• [What the exercise asks]
Render every one of the rows below as a Markdown table with the columns No and Line, numbering the rows in order and leaving out any blank lines.

• [Given entries]
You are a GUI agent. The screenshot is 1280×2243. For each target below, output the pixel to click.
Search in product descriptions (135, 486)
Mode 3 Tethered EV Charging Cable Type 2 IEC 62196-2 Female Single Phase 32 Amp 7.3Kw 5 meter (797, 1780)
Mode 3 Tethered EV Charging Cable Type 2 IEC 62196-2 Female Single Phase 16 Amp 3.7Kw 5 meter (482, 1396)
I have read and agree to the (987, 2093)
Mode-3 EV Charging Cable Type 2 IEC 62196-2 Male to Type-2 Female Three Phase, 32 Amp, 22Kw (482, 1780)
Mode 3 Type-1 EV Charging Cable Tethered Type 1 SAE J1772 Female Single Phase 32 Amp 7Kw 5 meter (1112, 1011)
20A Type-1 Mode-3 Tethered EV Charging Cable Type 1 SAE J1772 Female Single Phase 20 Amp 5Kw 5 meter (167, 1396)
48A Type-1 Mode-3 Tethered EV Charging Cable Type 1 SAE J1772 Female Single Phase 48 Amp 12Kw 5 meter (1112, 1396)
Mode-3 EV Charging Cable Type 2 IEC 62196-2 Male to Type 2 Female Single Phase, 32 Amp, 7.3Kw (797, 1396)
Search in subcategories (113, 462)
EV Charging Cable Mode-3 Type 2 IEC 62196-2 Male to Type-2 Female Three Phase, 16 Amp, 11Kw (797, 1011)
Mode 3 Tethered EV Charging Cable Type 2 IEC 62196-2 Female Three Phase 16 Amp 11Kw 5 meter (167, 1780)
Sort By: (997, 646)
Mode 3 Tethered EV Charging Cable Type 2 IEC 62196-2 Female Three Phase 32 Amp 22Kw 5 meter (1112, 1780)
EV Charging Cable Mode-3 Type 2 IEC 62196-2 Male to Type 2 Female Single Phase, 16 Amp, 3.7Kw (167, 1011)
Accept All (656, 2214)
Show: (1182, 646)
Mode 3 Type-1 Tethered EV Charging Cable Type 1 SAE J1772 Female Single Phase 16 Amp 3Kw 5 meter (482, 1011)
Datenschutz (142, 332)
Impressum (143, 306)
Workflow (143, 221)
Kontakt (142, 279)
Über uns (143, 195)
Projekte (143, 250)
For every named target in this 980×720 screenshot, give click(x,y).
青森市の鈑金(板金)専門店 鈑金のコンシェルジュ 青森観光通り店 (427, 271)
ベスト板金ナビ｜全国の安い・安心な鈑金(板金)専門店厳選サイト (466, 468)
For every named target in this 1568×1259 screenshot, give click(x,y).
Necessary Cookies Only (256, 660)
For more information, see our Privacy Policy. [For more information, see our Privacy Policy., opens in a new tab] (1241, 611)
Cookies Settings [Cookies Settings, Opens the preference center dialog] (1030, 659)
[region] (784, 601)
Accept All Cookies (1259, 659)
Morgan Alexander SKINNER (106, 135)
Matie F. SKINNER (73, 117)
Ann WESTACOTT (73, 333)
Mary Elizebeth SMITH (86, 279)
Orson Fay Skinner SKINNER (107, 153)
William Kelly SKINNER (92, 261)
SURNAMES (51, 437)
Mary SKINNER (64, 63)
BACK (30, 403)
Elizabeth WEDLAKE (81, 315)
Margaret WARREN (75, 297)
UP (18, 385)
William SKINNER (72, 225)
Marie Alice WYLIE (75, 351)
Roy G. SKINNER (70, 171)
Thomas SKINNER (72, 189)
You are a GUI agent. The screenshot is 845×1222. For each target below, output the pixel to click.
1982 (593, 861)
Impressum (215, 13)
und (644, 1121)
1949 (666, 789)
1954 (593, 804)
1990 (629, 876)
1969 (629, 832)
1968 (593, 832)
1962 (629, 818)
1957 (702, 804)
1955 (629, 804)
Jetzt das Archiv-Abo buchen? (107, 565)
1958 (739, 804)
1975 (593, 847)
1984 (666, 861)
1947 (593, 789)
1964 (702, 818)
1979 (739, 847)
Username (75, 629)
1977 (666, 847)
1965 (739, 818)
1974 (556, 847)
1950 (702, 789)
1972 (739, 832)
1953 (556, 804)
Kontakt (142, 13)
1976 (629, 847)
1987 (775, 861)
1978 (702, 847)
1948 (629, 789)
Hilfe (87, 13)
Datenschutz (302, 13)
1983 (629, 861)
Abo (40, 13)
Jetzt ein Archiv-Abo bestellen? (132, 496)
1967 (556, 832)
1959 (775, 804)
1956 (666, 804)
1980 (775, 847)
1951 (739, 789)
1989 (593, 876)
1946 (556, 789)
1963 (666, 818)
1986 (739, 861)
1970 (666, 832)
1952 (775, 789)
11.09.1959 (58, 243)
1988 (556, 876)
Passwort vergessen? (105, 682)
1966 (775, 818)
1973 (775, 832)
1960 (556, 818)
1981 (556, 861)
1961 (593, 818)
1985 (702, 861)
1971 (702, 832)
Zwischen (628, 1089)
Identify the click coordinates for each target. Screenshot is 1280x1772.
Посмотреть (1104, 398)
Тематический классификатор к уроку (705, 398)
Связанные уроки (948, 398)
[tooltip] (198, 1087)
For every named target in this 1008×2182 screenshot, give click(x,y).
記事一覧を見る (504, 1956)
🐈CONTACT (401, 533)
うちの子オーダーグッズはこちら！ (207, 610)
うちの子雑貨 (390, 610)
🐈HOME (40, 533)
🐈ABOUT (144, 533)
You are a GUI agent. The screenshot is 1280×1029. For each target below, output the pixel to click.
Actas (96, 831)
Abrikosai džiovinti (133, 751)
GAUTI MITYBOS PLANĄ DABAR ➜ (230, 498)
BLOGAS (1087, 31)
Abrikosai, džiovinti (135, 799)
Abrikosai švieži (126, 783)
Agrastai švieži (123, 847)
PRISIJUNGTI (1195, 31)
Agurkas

• [Answer to this problem]
| No | Line |
|---|---|
| 1 | You are a GUI agent. The screenshot is 1280×2243. For each target below, output the pixel to click. |
| 2 | Search in product descriptions (135, 486) |
| 3 | Mode 3 Tethered EV Charging Cable Type 2 IEC 62196-2 Female Single Phase 32 Amp 7.3Kw 5 meter (797, 1780) |
| 4 | Mode 3 Tethered EV Charging Cable Type 2 IEC 62196-2 Female Single Phase 16 Amp 3.7Kw 5 meter (482, 1396) |
| 5 | I have read and agree to the (987, 2093) |
| 6 | Mode-3 EV Charging Cable Type 2 IEC 62196-2 Male to Type-2 Female Three Phase, 32 Amp, 22Kw (482, 1780) |
| 7 | Mode 3 Type-1 EV Charging Cable Tethered Type 1 SAE J1772 Female Single Phase 32 Amp 7Kw 5 meter (1112, 1011) |
| 8 | 20A Type-1 Mode-3 Tethered EV Charging Cable Type 1 SAE J1772 Female Single Phase 20 Amp 5Kw 5 meter (167, 1396) |
| 9 | 48A Type-1 Mode-3 Tethered EV Charging Cable Type 1 SAE J1772 Female Single Phase 48 Amp 12Kw 5 meter (1112, 1396) |
| 10 | Mode-3 EV Charging Cable Type 2 IEC 62196-2 Male to Type 2 Female Single Phase, 32 Amp, 7.3Kw (797, 1396) |
| 11 | Search in subcategories (113, 462) |
| 12 | EV Charging Cable Mode-3 Type 2 IEC 62196-2 Male to Type-2 Female Three Phase, 16 Amp, 11Kw (797, 1011) |
| 13 | Mode 3 Tethered EV Charging Cable Type 2 IEC 62196-2 Female Three Phase 16 Amp 11Kw 5 meter (167, 1780) |
| 14 | Sort By: (997, 646) |
| 15 | Mode 3 Tethered EV Charging Cable Type 2 IEC 62196-2 Female Three Phase 32 Amp 22Kw 5 meter (1112, 1780) |
| 16 | EV Charging Cable Mode-3 Type 2 IEC 62196-2 Male to Type 2 Female Single Phase, 16 Amp, 3.7Kw (167, 1011) |
| 17 | Accept All (656, 2214) |
| 18 | Show: (1182, 646) |
| 19 | Mode 3 Type-1 Tethered EV Charging Cable Type 1 SAE J1772 Female Single Phase 16 Amp 3Kw 5 meter (482, 1011) |
| 20 | Datenschutz (142, 332) |
| 21 | Impressum (143, 306) |
| 22 | Workflow (143, 221) |
| 23 | Kontakt (142, 279) |
| 24 | Über uns (143, 195) |
| 25 | Projekte (143, 250) |
| 26 | For every named target in this 980×720 screenshot, give click(x,y). |
| 27 | 青森市の鈑金(板金)専門店 鈑金のコンシェルジュ 青森観光通り店 (427, 271) |
| 28 | ベスト板金ナビ｜全国の安い・安心な鈑金(板金)専門店厳選サイト (466, 468) |
| 29 | For every named target in this 1568×1259 screenshot, give click(x,y). |
| 30 | Necessary Cookies Only (256, 660) |
| 31 | For more information, see our Privacy Policy. [For more information, see our Privacy Policy., opens in a new tab] (1241, 611) |
| 32 | Cookies Settings [Cookies Settings, Opens the preference center dialog] (1030, 659) |
| 33 | [region] (784, 601) |
| 34 | Accept All Cookies (1259, 659) |
| 35 | Morgan Alexander SKINNER (106, 135) |
| 36 | Matie F. SKINNER (73, 117) |
| 37 | Ann WESTACOTT (73, 333) |
| 38 | Mary Elizebeth SMITH (86, 279) |
| 39 | Orson Fay Skinner SKINNER (107, 153) |
| 40 | William Kelly SKINNER (92, 261) |
| 41 | SURNAMES (51, 437) |
| 42 | Mary SKINNER (64, 63) |
| 43 | BACK (30, 403) |
| 44 | Elizabeth WEDLAKE (81, 315) |
| 45 | Margaret WARREN (75, 297) |
| 46 | UP (18, 385) |
| 47 | William SKINNER (72, 225) |
| 48 | Marie Alice WYLIE (75, 351) |
| 49 | Roy G. SKINNER (70, 171) |
| 50 | Thomas SKINNER (72, 189) |
| 51 | You are a GUI agent. The screenshot is 845×1222. For each target below, output the pixel to click. |
| 52 | 1982 (593, 861) |
| 53 | Impressum (215, 13) |
| 54 | und (644, 1121) |
| 55 | 1949 (666, 789) |
| 56 | 1954 (593, 804) |
| 57 | 1990 (629, 876) |
| 58 | 1969 (629, 832) |
| 59 | 1968 (593, 832) |
| 60 | 1962 (629, 818) |
| 61 | 1957 (702, 804) |
| 62 | 1955 (629, 804) |
| 63 | Jetzt das Archiv-Abo buchen? (107, 565) |
| 64 | 1958 (739, 804) |
| 65 | 1975 (593, 847) |
| 66 | 1984 (666, 861) |
| 67 | 1947 (593, 789) |
| 68 | 1964 (702, 818) |
| 69 | 1979 (739, 847) |
| 70 | Username (75, 629) |
| 71 | 1977 (666, 847) |
| 72 | 1965 (739, 818) |
| 73 | 1974 (556, 847) |
| 74 | 1950 (702, 789) |
| 75 | 1972 (739, 832) |
| 76 | 1953 (556, 804) |
| 77 | Kontakt (142, 13) |
| 78 | 1976 (629, 847) |
| 79 | 1987 (775, 861) |
| 80 | 1978 (702, 847) |
| 81 | 1948 (629, 789) |
| 82 | Hilfe (87, 13) |
| 83 | Datenschutz (302, 13) |
| 84 | 1983 (629, 861) |
| 85 | Abo (40, 13) |
| 86 | Jetzt ein Archiv-Abo bestellen? (132, 496) |
| 87 | 1967 (556, 832) |
| 88 | 1959 (775, 804) |
| 89 | 1956 (666, 804) |
| 90 | 1980 (775, 847) |
| 91 | 1951 (739, 789) |
| 92 | 1989 (593, 876) |
| 93 | 1946 (556, 789) |
| 94 | 1963 (666, 818) |
| 95 | 1986 (739, 861) |
| 96 | 1970 (666, 832) |
| 97 | 1952 (775, 789) |
| 98 | 11.09.1959 (58, 243) |
| 99 | 1988 (556, 876) |
| 100 | Passwort vergessen? (105, 682) |
| 101 | 1966 (775, 818) |
| 102 | 1973 (775, 832) |
| 103 | 1960 (556, 818) |
| 104 | 1981 (556, 861) |
| 105 | 1961 (593, 818) |
| 106 | 1985 (702, 861) |
| 107 | 1971 (702, 832) |
| 108 | Zwischen (628, 1089) |
| 109 | Identify the click coordinates for each target. Screenshot is 1280x1772. |
| 110 | Посмотреть (1104, 398) |
| 111 | Тематический классификатор к уроку (705, 398) |
| 112 | Связанные уроки (948, 398) |
| 113 | [tooltip] (198, 1087) |
| 114 | For every named target in this 1008×2182 screenshot, give click(x,y). |
| 115 | 記事一覧を見る (504, 1956) |
| 116 | 🐈CONTACT (401, 533) |
| 117 | うちの子オーダーグッズはこちら！ (207, 610) |
| 118 | うちの子雑貨 (390, 610) |
| 119 | 🐈HOME (40, 533) |
| 120 | 🐈ABOUT (144, 533) |
| 121 | You are a GUI agent. The screenshot is 1280×1029. For each target below, output the pixel to click. |
| 122 | Actas (96, 831) |
| 123 | Abrikosai džiovinti (133, 751) |
| 124 | GAUTI MITYBOS PLANĄ DABAR ➜ (230, 498) |
| 125 | BLOGAS (1087, 31) |
| 126 | Abrikosai, džiovinti (135, 799) |
| 127 | Abrikosai švieži (126, 783) |
| 128 | Agrastai švieži (123, 847) |
| 129 | PRISIJUNGTI (1195, 31) |
| 130 | Agurkas |